(Saved data entries)
▬▬▬▬▬▬

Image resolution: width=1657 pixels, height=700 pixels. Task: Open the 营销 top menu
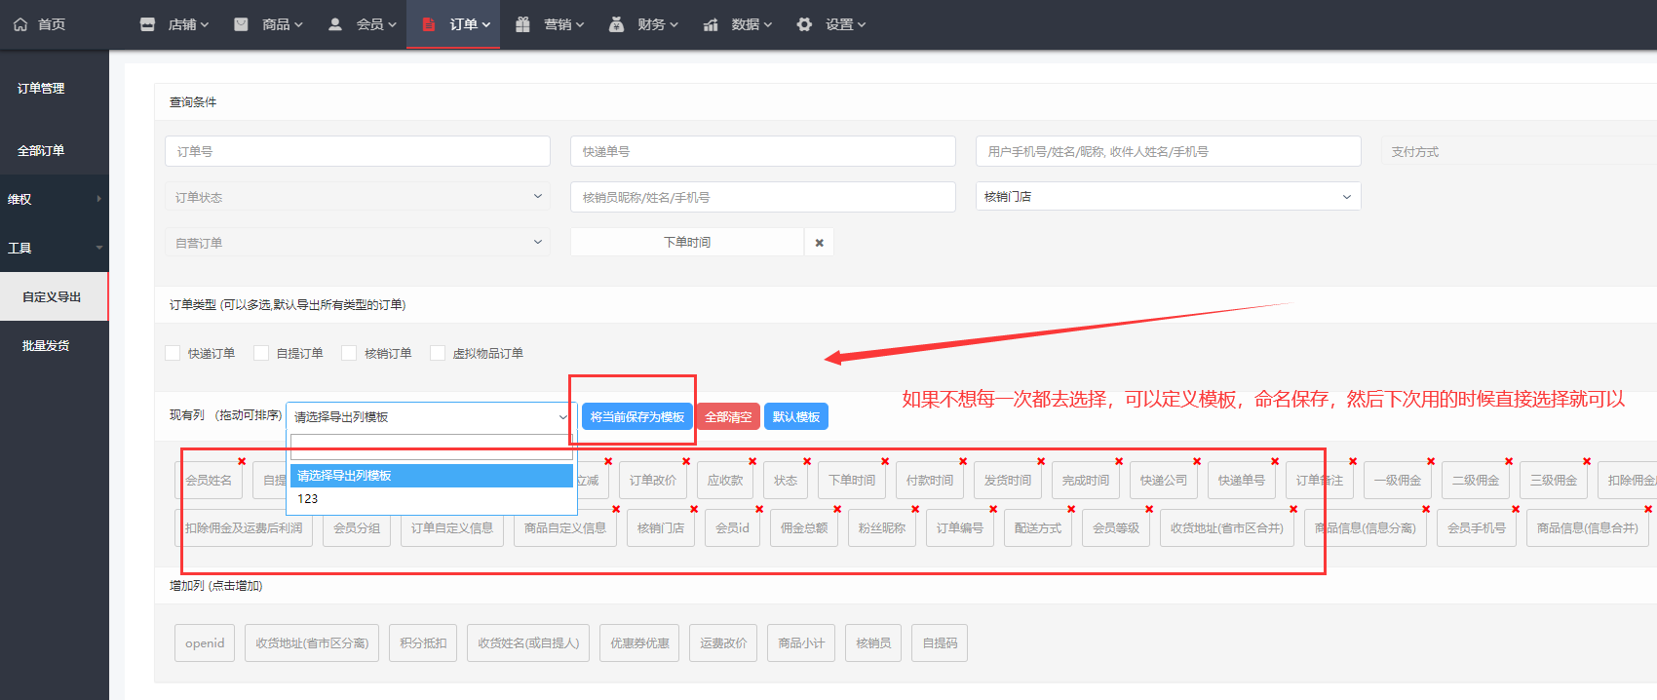click(x=550, y=24)
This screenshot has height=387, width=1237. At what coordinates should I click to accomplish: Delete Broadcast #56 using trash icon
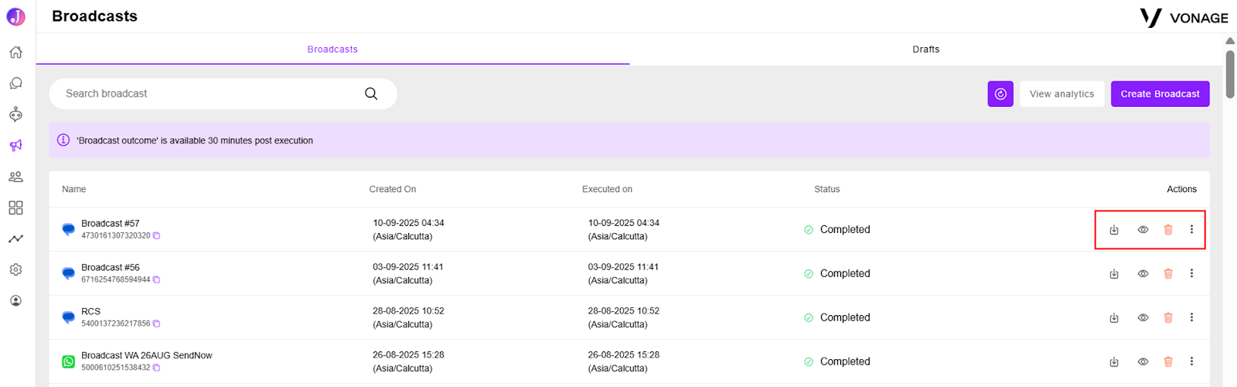pos(1168,274)
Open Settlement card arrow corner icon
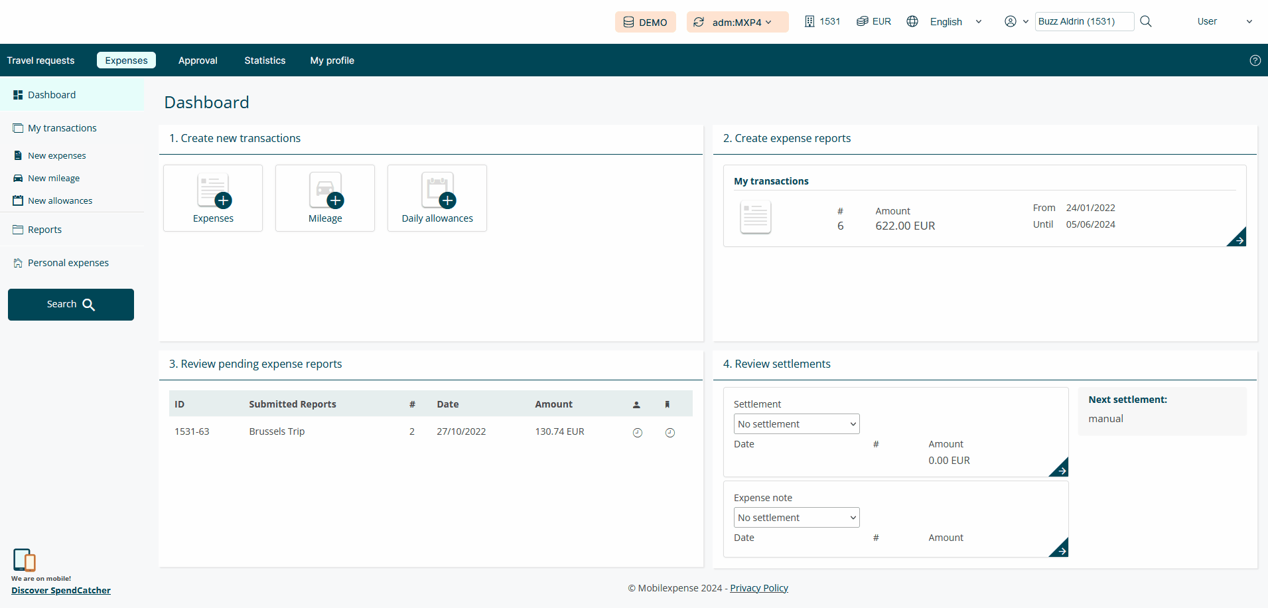 coord(1060,469)

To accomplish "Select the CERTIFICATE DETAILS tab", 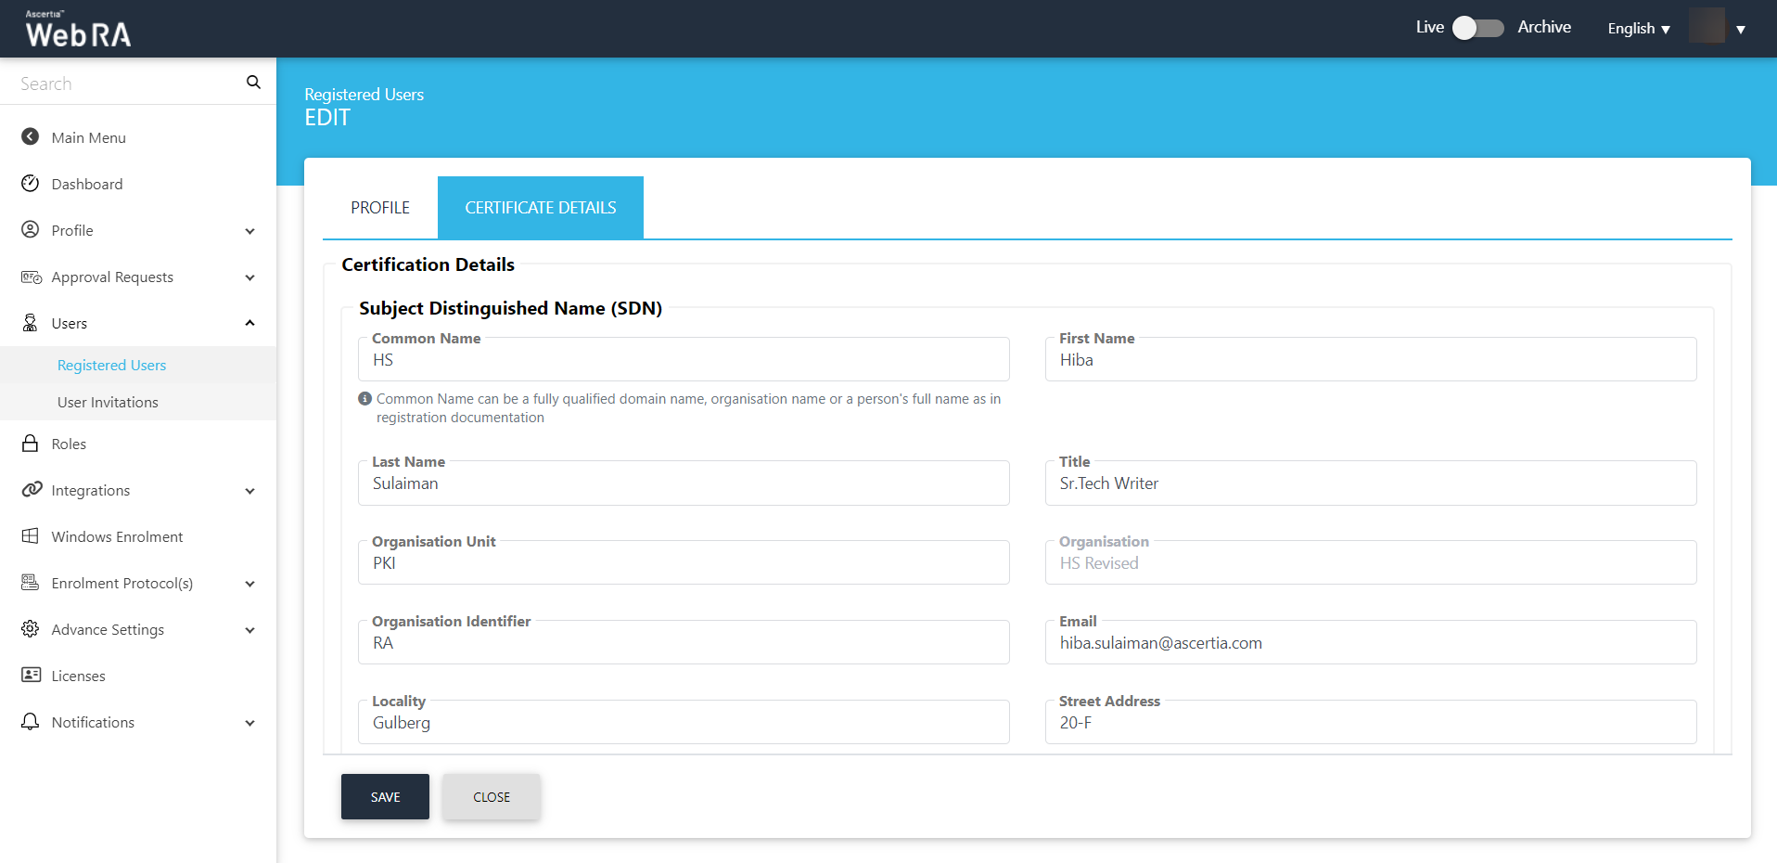I will tap(540, 208).
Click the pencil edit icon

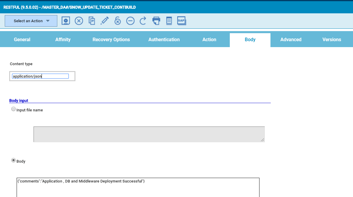105,21
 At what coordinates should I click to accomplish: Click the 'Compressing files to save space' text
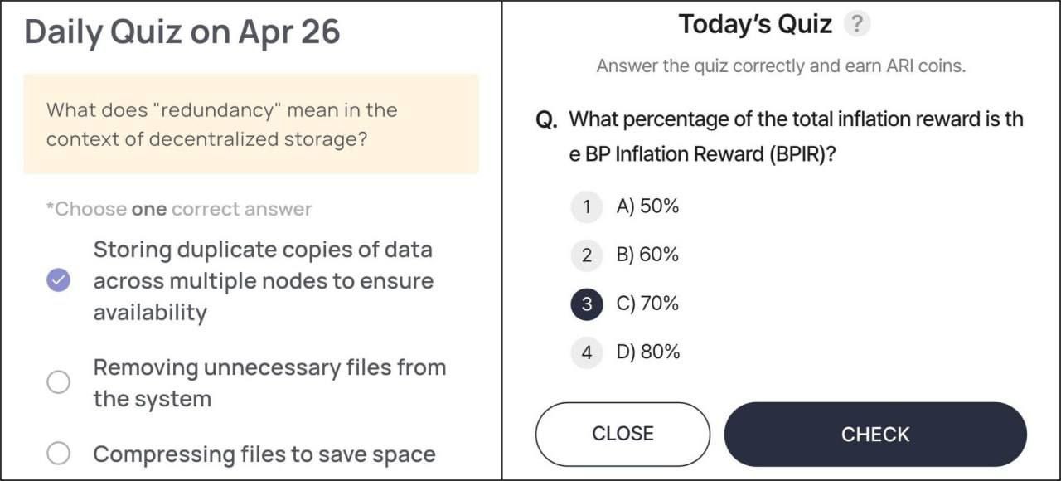coord(264,454)
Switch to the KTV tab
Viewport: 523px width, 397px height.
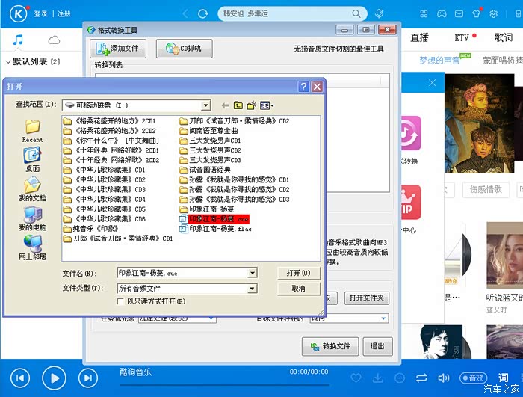click(x=462, y=37)
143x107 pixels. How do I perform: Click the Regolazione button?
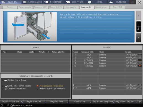pyautogui.click(x=57, y=101)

▬▬▬▬▬▬

### Work required
Before answering, please find the line containing "Viewport: 523px width, 397px height." above, then copy exactly from it through the last line of the entries, both included, without pictures.

### Task answer
Viewport: 523px width, 397px height.
click(x=462, y=37)
143x107 pixels. How do I perform: Click the Regolazione button?
pyautogui.click(x=57, y=101)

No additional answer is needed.